Thanks for adding to our understanding here!
Wool fibers are naturally crimped, which helps them retain their shape. THey also absorb moisture and they lose a lot of tensile strength and stability when moist and are thus very malleable. During the finishing process, setting agents, often a chemical setting agent known as Siroset, is used to stabilize the woven fabric, like a perm setting agent. The finished cloth now has natural and chemically-induced resistance to distortion, which is why an 18-pound iron is used in the finish pressing. Most wrinkle are he result of minor pressure and humidity and not enough to "re-set" the fabric and so will largely fall out on their own- the fabric returns to its "set" state. In tailoring we use humidity to relax the fibers, we use heat and pressure to "re-set" them in a new shape. Some areas are shrunk while others are stretched, but is never more than the conditions used to set the fabric during finishing so the shape is only semi-permanent; so long as the fiber is dry and cool the shape will be retained.couch wrote:Thanks, then, I'll be instructed. But your statement suggests that if wrinkles hang out in the closet between wearings (without applied moisture), the shaping must also be undergoing reversion. Surely there must be some degree of permanent distortion worked into the flat cloth during making, so that the fibers and the weave "remember" the modified structure to some point (a "perm"?). And presumably heat and moisture from the body reinforce and modify that initial distortion? Otherwise, what would it mean when tailors say that a garment grows to shape itself to the wearer over time?
Your SF post suggests that the tailor's stretching is hard to undo, while their shrinking is fragile and can be easily lost. Do I have that right? Is it the loss of deliberate shrinking in the collar that would contribute to the disasters you refer to?

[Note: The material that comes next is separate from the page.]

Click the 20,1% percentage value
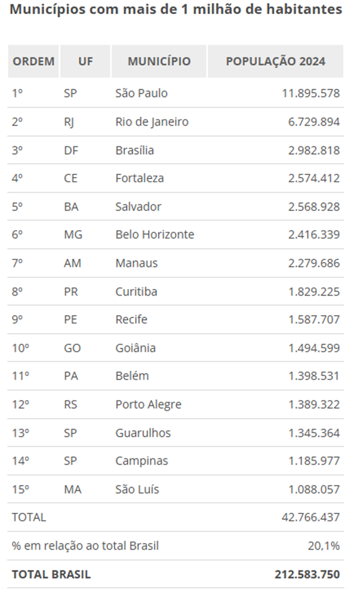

Thanks for adding to our understanding here!
In humid climates the seams can blow; they get puffy and where we shrank fullness there can be puckering; areas that had been stretched can relax. To counter this many manufacturers and tailors started using Siroset during making-up- we would spray the seam to be pressed in the hopes that it would be more permanent but it did not hold up- the heat and temperature settings used in tailoring were not enough to "over-ride" the original set. Some tailors still use it, though. Both the shrinking and the stretching are susceptible to damage by humidity but it is where the fabric has been shrunk, such as at the shoulder seam and around the breakpoint of the lapel that it is most visibly obvious when the garment has been exposed to humidity. Here is a before and after shot that illustrate one of the kinds of shaping from stretching- we stretch the top sleeve so that we can conceal the inseam. The first photo is how the top sleeve would sit naturally if it were sewn without manipulation, the second shows a a stretched top sleeve. I think it's pretty self-explanatory but let me know if it is not.

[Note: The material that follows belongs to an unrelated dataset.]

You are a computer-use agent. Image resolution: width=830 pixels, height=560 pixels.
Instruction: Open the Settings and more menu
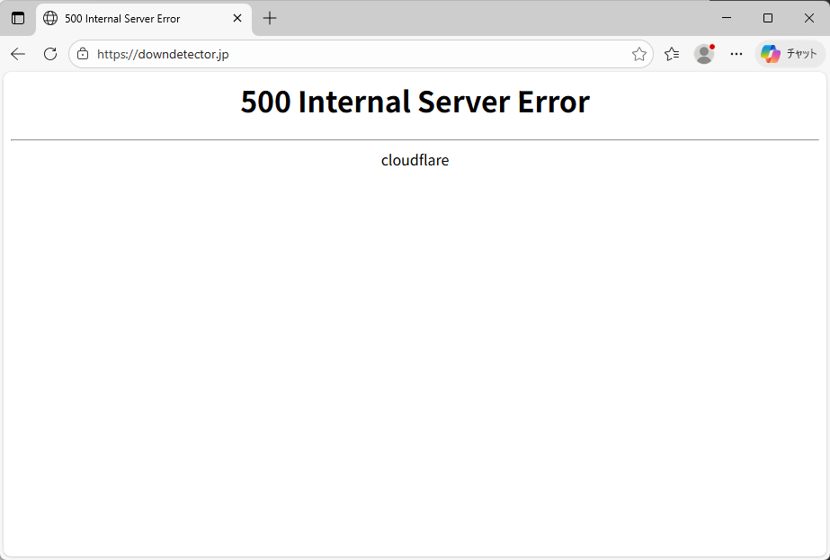[736, 54]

If I hang this sleeve in a humid bathroom the fibers will relax and want to hang straight again, like in the first photo, and often a little break will develop in the lower portion of the sleeve. You may never have noticed it but I find it infuriating. The very same principle is used in the construction of the top collar, except a more extreme degree of curve, and thus stretching, is required; if the top collar is less stretched, and thus less curved, the collar will have a tendency to pull away from the neck. This is a great amount of tension which, left alone, sits fine; it is a given that a tight top collar will lift away from the chest- it is my theory that what once may have been a well-fitting and well-constructed top collar develops tension when exposed to humidity and the "artificial" shape is relaxed, like a taught elastic springing back when released. Ever since I stopped using the stretch-and-fit method of crafting a top collar in favor of an engineered one I stopped having trouble with them.